§ RECORDS FOR THE EXERCISE:

+--

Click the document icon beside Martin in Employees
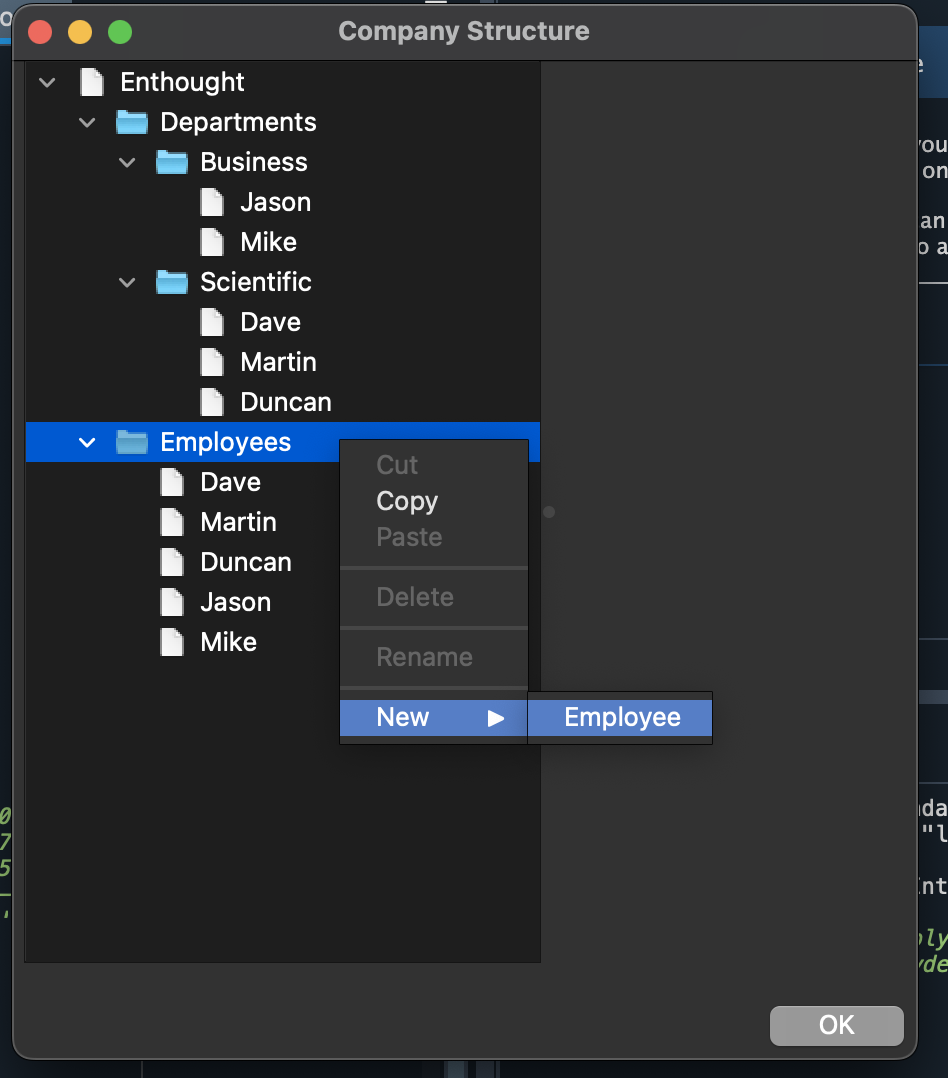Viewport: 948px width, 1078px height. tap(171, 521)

+--

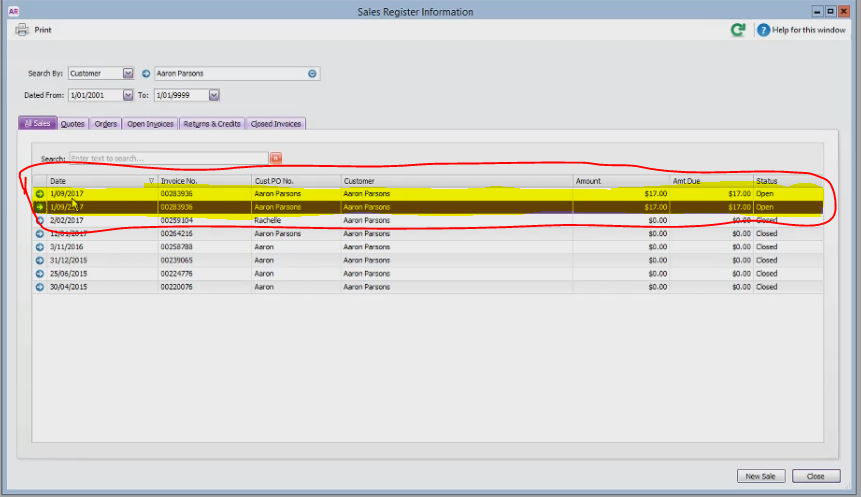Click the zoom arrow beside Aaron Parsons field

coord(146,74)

+--

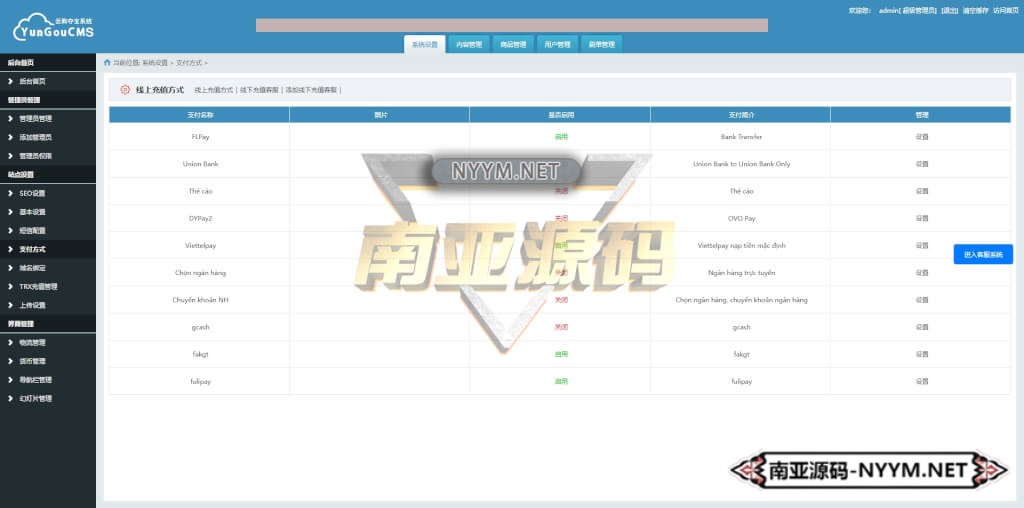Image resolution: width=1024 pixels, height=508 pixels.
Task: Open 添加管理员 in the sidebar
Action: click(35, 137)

+--

Could you copy out the lines from the one with "Click the document" to the one with "Viewport: 948px width, 1078px", both included, leaving the pictures out?

§ SOLUTION FOR THIS TASK:
Click the document icon beside Martin in Employees
Viewport: 948px width, 1078px height. tap(171, 521)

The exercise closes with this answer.